The main tuning parameter is segment size: a bigger segment means
subfoos carry more "baggage", but a smaller segment makes the array
copying in subfoo creation more substantial. The limiting case is a
segment that's a minimal element, in which case you've just got a string
as char array and a substring as copied subset, which is back to square
zero. The other limiting case is a segment that's the whole string, and
a substring prevents the whole string being collected, which is back to
square one. Intermediate segmenting gives intermediate performance
characteristics.

A fixed upper bound on segment size limits the wasted memory to at most
about two segments' worth per subfoo for strings or the like. The worst
case is that only one minimal element (character or whatever) is used
from the first and one from the last segment. With images it can still
be pretty bad -- the worst case amount of wasted memory is O(perimeter)
in general, so O(sqrt(N)) for 2D images and other 2D stuff, where N is
the minimum data size of the subfoo. Still better than O(N) or even
unlimited (O(size of parent)).

Tree structures are hairier to design and test, but give you multiple
levels of granularity. Subfoo creation is O(log N) instead of O(1)
(memory-wasting implementation) or O(N) (copying) in the size of the
subfoo. Memory wastage is more complex: the leaf-segment size is the
segment size limiting wastage in subfoos that outlive their parents, but
the amount of storage needed to maintain the tree structure itself is
nontrivial and O(total number of segments), unlike arrays (O(1)). Parent
links in the tree need to either be absent or weak but child links
should be string and foos should strong reference the deepest common
ancestor of any segment the foo intersects. Segment size is now a triple
tradeoff. Smaller makes wastage per subfoo less, copying greater (but
logarithmically instead of linearly), and overhead greater (n log n).
Larger makes wastage per subfoo more, copying less (but only
logarithmically), and overhead less (n log n). Trees make sense if
segments are fairly large, but the parent objects may be enormous --
30kx30k pixel images, multimeg disk files read in as strings, and the like.

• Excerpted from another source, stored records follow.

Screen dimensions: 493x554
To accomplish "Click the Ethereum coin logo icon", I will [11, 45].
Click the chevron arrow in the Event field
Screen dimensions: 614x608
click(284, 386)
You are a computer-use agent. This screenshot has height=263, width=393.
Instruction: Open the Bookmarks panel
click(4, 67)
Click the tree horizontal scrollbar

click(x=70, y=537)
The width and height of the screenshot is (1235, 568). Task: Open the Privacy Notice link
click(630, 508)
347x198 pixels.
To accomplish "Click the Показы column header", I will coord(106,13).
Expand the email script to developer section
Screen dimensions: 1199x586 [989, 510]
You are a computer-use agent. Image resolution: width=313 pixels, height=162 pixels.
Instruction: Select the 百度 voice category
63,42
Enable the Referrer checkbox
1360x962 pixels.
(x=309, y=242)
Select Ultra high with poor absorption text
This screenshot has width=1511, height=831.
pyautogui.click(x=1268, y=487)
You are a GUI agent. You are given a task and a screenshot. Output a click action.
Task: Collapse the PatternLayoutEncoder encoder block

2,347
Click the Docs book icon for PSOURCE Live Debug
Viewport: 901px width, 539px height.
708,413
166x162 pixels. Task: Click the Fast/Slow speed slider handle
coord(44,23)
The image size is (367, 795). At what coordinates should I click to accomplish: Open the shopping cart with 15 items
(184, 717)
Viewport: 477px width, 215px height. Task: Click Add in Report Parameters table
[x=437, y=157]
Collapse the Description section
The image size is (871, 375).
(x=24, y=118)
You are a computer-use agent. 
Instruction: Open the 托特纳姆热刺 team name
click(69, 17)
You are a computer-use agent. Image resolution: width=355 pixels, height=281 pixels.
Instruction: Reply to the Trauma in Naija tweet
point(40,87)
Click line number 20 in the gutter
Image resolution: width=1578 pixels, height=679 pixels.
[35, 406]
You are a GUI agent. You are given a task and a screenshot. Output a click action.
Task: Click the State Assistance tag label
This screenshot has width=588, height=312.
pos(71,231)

Array or tree structures like the above under the hood also are useful
for handling large objects memory-efficiently by storing them as
temporary files on disk while keeping in memory the pieces only being
immediately used. Pieces not being used must be garbage collectable, so
the node object should hold a weak reference to the piece and a strong
reference to the information needed to load the piece from disk. The
getter has to dereference the former, if not null return the result, and
otherwise load the data from disk, fix the weak reference, and return a
strong reference. Soft reference may be used in place of weak if it's
likely recently accessed data will be traversed to again. This kind of
framework also supports persisting the object (use a *non*-temporary
file) and loading into RAM only the subset being worked on at a given
time. This granular disk-storage thing is useful if the data gets into
the hundreds of megs or even the gigs. (30kx30k images at 24/32bpp, for
instance.) Data with even larger sizes (in the tb and above) and complex
internal structure should be persisted in a database of course, and
worked on tiny pieces at a time. And any persistent data requiring real
transactional integrity needs a real database regardless of size.